### Task brief
Take the entries that follow and return exactly the lines from the one holding "Roma (104, 672)" through the one holding "La Germania, nuova", both included. Nothing else is needed.

### Records contained in a dataset
▬▬▬

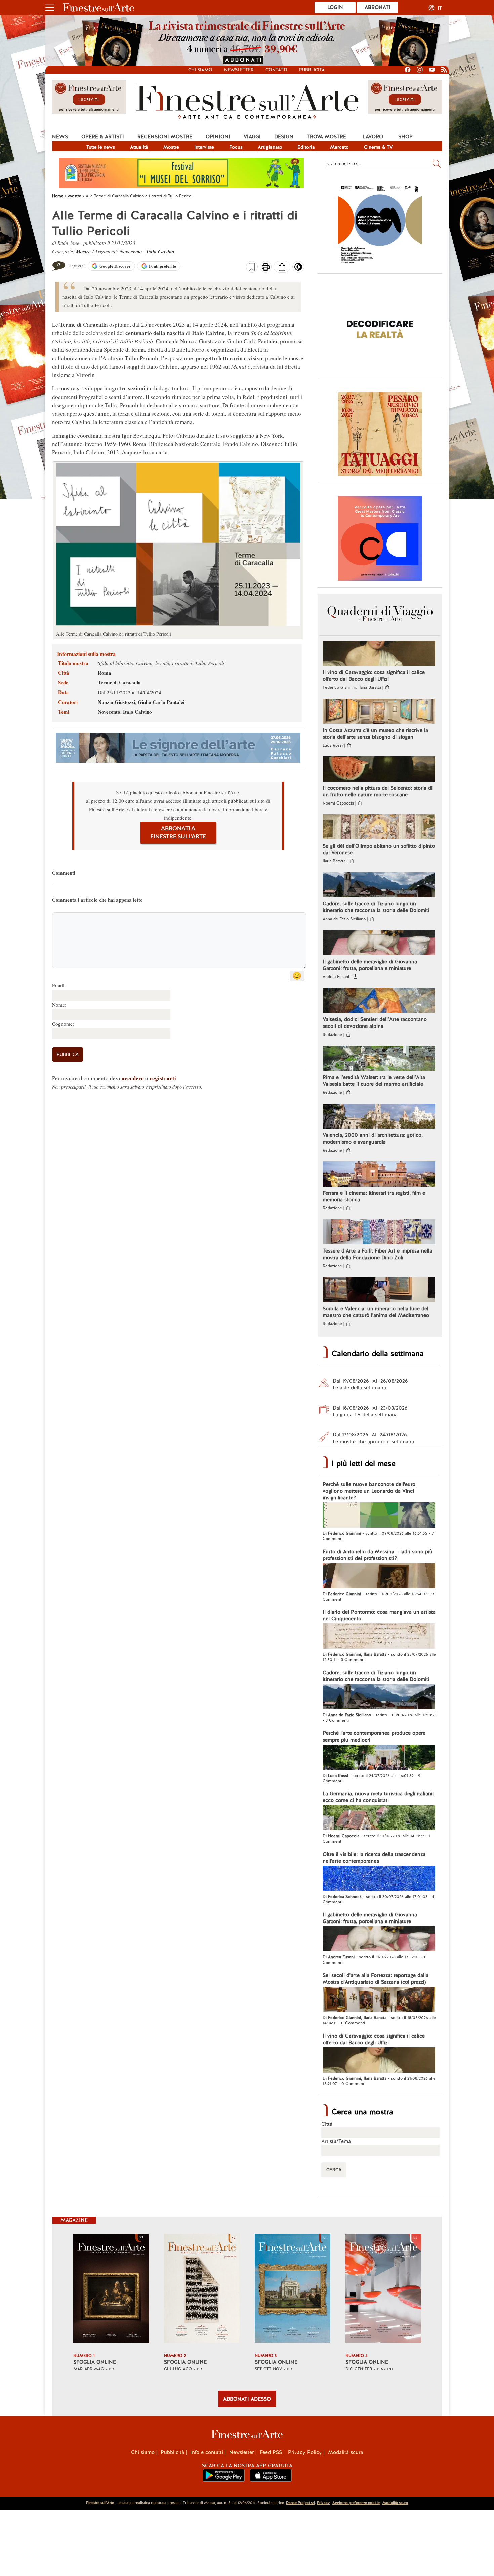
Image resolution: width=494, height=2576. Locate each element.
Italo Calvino (160, 251)
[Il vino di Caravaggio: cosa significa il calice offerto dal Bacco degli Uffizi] (379, 654)
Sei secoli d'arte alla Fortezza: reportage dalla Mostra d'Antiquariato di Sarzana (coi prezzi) (375, 1978)
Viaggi (252, 136)
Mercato (339, 147)
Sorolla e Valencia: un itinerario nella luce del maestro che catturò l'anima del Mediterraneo (376, 1312)
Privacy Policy (305, 2452)
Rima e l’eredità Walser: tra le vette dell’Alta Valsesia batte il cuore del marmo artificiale (374, 1080)
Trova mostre (326, 136)
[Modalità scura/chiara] (298, 269)
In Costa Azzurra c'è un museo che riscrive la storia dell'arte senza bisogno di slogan (375, 733)
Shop (405, 136)
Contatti (276, 70)
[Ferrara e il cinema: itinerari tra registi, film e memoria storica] (379, 1174)
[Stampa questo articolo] (265, 267)
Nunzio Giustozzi (116, 702)
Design (283, 136)
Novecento (131, 251)
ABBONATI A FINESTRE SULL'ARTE (178, 832)
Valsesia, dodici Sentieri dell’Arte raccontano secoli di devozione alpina (375, 1023)
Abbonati (377, 7)
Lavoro (373, 136)
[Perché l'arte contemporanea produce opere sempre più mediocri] (379, 1758)
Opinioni (218, 136)
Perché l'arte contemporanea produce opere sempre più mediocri (374, 1736)
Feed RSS (271, 2452)
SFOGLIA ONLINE (94, 2362)
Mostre (171, 147)
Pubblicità (312, 70)
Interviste (204, 147)
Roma (104, 672)
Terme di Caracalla (119, 682)
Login (335, 7)
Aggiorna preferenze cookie (356, 2502)
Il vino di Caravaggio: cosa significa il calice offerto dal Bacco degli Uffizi (374, 675)
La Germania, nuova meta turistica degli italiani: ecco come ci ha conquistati (378, 1797)
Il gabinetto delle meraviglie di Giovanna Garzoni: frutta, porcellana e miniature (370, 965)
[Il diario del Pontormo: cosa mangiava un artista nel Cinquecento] (379, 1636)
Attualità (139, 147)
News (60, 136)
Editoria (306, 147)
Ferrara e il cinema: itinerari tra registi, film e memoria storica (374, 1196)
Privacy (323, 2502)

▬▬▬

### Task answer
Roma (104, 672)
Terme di Caracalla (119, 682)
Login (335, 7)
Aggiorna preferenze cookie (356, 2502)
Il vino di Caravaggio: cosa significa il calice offerto dal Bacco degli Uffizi (374, 675)
La Germania, nuova meta turistica degli italiani: ecco come ci ha conquistati (378, 1797)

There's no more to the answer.